Dr. Holly Phillips, CBS Morning Show Correspondent and regular contributor to Vogue and Cosmo, embarked on an endeavor to uncover the mysteries of fatigue and beat it for good. After a lively talk to IVY members, she sat down with IVY Magazine to share ways for all of us to conquer fatigue.
Energy is a key issue in your book, and it’s something that affects everyone. What do most people not know about this topic? What are a couple hidden lifestyle habits we do every day that are draining our energy?
Fatigue is a top health complaint in my practice, especially among women. So many of us have built full, busy incredible lives for ourselves, but secretly feel that the price we should have to pay for that is being so exhausted that we can’t enjoy the lives we lead.
So in my book, The Exhaustion Breakthrough, I’ve included hundreds of common, but commonly overlooked, causes of fatigue from hidden medical conditions to lifestyle factors that we can change – to optimize our energy.
Here are just a couple:
Slight dehydration: Many people are walking around in a slight state of dehydration. Being even 1 percent lower than optimal on fluids can lead to fatigue, low mood, headaches, and trouble focusing.
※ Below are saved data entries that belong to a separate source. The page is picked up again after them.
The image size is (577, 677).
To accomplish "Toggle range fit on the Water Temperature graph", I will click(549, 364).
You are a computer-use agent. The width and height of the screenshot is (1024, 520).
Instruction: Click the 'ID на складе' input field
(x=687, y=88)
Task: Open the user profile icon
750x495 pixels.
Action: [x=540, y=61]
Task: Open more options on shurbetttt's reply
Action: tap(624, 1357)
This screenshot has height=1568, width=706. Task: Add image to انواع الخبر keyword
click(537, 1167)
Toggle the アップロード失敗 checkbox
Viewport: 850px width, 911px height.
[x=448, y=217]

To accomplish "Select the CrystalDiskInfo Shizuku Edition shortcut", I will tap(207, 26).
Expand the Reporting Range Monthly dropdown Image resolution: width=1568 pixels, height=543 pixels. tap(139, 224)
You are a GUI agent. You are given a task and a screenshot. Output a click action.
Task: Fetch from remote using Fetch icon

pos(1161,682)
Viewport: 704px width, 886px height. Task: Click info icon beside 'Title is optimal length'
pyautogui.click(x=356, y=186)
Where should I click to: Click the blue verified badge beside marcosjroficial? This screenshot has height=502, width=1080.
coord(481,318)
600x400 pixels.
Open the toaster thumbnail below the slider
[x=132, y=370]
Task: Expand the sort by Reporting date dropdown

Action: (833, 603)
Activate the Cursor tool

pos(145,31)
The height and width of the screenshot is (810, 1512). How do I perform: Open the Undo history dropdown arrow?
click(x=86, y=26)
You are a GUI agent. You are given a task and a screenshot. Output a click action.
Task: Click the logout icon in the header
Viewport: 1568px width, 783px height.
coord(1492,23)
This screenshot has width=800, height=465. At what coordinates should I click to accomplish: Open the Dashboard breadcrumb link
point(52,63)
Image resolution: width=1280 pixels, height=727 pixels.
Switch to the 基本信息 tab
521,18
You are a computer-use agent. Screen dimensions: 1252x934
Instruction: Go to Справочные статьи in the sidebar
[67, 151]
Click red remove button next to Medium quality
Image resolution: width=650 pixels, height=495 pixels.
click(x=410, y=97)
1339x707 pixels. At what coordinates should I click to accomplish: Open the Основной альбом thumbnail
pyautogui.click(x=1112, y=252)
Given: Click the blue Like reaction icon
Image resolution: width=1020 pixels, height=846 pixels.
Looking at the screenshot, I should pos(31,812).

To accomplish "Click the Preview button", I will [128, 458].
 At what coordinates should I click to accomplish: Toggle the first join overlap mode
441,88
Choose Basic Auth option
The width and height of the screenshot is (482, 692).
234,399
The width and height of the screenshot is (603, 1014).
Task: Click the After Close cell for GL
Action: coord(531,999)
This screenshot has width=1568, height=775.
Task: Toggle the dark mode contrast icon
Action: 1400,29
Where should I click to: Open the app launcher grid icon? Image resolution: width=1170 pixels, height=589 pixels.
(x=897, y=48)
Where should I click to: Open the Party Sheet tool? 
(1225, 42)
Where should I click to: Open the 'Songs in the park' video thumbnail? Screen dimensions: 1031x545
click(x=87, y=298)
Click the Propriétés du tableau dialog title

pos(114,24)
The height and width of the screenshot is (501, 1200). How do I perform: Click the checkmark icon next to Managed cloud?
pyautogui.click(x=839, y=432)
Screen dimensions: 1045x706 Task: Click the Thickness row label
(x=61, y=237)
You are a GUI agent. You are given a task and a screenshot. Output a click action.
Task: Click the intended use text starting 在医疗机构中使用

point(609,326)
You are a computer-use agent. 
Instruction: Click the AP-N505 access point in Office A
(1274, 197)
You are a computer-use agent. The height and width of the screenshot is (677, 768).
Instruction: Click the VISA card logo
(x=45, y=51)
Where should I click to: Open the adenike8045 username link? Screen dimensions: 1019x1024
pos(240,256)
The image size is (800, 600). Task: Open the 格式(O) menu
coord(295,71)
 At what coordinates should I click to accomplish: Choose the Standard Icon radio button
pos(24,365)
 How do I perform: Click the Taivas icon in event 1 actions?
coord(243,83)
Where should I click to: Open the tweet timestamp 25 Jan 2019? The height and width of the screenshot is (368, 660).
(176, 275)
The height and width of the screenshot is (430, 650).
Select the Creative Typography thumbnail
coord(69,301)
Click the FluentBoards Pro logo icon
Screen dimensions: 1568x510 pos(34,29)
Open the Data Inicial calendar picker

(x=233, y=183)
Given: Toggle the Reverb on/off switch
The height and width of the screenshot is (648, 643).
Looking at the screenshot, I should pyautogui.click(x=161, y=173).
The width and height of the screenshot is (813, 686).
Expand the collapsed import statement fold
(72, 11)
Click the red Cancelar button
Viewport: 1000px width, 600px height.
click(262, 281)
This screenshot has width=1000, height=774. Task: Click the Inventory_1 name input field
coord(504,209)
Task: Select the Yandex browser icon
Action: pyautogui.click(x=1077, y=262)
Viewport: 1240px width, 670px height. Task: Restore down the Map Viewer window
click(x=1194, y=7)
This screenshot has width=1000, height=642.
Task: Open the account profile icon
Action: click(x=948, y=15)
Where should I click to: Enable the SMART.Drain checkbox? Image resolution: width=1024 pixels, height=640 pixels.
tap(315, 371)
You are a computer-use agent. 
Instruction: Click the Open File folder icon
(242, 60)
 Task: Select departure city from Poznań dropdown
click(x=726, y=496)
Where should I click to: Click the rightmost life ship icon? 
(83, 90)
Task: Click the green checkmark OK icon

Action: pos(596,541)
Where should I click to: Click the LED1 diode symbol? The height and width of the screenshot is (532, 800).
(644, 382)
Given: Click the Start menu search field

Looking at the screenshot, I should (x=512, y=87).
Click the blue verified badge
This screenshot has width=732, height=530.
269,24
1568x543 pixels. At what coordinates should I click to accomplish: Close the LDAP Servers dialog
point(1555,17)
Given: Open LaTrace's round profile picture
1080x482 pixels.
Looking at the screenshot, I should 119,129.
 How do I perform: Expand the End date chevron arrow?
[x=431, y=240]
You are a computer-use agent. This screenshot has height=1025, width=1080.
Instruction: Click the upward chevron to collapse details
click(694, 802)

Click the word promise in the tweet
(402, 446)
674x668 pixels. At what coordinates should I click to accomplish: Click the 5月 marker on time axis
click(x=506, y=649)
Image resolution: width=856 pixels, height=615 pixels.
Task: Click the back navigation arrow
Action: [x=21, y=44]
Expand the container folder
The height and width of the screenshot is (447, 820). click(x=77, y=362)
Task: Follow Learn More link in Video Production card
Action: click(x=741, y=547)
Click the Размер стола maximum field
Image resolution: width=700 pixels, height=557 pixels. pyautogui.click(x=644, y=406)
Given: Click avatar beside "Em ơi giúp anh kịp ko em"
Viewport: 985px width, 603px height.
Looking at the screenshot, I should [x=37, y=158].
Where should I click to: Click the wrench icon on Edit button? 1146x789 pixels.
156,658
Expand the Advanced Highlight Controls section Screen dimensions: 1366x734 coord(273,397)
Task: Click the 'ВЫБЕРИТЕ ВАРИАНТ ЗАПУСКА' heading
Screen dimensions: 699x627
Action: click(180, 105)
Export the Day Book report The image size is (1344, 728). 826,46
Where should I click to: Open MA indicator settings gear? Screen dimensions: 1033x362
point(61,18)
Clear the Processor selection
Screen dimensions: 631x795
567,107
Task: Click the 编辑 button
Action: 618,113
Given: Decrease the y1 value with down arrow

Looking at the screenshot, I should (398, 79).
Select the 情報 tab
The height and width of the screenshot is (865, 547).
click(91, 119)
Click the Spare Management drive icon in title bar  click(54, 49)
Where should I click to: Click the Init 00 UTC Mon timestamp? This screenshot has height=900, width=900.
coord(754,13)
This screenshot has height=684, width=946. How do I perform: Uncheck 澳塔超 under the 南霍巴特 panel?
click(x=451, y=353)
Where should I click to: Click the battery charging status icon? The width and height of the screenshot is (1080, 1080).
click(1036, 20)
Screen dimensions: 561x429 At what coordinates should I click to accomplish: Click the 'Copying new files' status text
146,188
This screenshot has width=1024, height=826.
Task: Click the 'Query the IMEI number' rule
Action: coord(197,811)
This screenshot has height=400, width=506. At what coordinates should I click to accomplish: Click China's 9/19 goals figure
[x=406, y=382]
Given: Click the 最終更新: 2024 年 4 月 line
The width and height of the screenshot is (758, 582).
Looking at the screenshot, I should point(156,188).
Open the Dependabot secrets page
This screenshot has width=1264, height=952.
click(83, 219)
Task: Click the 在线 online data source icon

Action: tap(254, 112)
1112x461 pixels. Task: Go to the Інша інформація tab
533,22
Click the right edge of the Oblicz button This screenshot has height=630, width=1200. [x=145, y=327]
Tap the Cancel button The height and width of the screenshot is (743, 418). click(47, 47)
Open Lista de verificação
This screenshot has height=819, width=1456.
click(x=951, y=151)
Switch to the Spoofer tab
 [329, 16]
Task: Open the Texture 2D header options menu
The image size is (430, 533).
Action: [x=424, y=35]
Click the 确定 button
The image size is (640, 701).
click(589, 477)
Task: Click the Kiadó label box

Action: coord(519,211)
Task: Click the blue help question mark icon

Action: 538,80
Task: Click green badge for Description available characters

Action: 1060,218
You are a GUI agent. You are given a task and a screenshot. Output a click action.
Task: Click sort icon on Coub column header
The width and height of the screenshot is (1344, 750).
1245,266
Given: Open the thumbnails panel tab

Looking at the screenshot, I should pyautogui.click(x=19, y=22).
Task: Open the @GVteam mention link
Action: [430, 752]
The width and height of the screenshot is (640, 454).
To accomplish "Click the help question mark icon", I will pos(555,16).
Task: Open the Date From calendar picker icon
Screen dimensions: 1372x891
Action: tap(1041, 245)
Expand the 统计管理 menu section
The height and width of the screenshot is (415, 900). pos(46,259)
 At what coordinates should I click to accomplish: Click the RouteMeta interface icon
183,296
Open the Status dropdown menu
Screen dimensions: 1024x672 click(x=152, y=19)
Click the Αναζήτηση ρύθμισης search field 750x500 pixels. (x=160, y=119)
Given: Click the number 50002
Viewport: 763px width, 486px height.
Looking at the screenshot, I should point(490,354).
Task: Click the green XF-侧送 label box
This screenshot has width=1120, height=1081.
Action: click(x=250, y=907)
Fluid loss from your body can cause a drop in blood volume, which makes your heart have to work harder to push oxygen and nutrients through the bloodstream to your brain, skin and muscles.
The remedy: Carry a water bottle and refill it regularly throughout the day; try to consume eight 8-ounce cups of water per day. To make plain H2O more exciting, try adding lemon or orange wedges, or cucumber slices.
Poor posture: Slouching doesn’t just make you look tired, it makes you feel tired too. Poor posture places excess strain on your back, hips, and joints, which can make you feel lethargic and achy. Plus, if your spine, neck and head aren’t in proper alignment, your brain may not be getting as much oxygen as it should.
The remedy: Give yourself regular posture checks. Whether you’re moving, sitting or standing still, your head should be lined up over your body – not sticking out in front of it – and your ears should be directly over your shoulders. Regularly correct any misalignments.
Do you think people sleep less well these days because of the omnipresence of technology?
Research has shown that being constantly accessible by cell phone, e-mail, and the like increases stress, which is a top cause of fatigue. Also, the constant exposure to the light on these devices stimulates brain activity and suppresses the release of the sleep-inducing hormone melatonin. Moreover, working on a laptop of a heavy handheld device for long periods can cause neck stiffness, headache, and fatigue.
The remedy: Take regular breaks from digital devices throughout the day and then turn them off at least an hour before bedtime.
What advice do you have for falling asleep if you’re tossing and turning in bed?
Get out of bed if you can’t sleep. Don’t lie awake counting sheep or staring at the clock; get up, go to another room, and read or do something relaxing or monotonous until the mood to snooze returns (but no TV or computers).
Otherwise, you could start to associate your bed with not sleeping, which triggers stress instead of relaxation each night when you turn in.
How can we change our diet and make it more optimal for sleep? (What superfoods really are super?)
Steer clear of heavy meals in the evening. Having a large, rich or spicy meal too close to bedtime can interfere with sleep and give you a whopping case of indigestion that disrupts your slumber without you even knowing.
It’s best to finish dinner a few hours before bedtime; if you get hungry later in the evening, have a light snack with of sleep-inducing foods that contain tryptophan (an amino acid the brain uses to make calming serotonin). Good choices include whole grain crackers and cheese, cereal and a glass of milk, or a handful of almonds and a banana (bananas are also high in relaxing magnesium). Having a cup of caffeine-free chamomile tea can also put you in the mood to snooze.
There was an article in the Atlantic about sleeping with a partner in the bed. The article said most people actually sleep better alone, but the idea of waking up to a friendly face encourages others to feel more relaxed. What are your thoughts on sleeping alone versus sleeping alongside a friend or partner?
It’s not just the amount of sleep you get each night, but rather the quality and that sleep that most affects your energy levels. If your partner is tossing and turning, snoring or sets an alarm to wake up before you, you may not be completing the sleep cycles your body needs.
So if you are struggling with fatigue, I suggest sleeping alone for a week or two – no pets, kids or partners to disturb you. That will help you get a clear perspective on how much sleep disruptions may be affecting your energy.
What are your top 3 piece of advice to our readers?
Let go, love, and laugh out loud every day.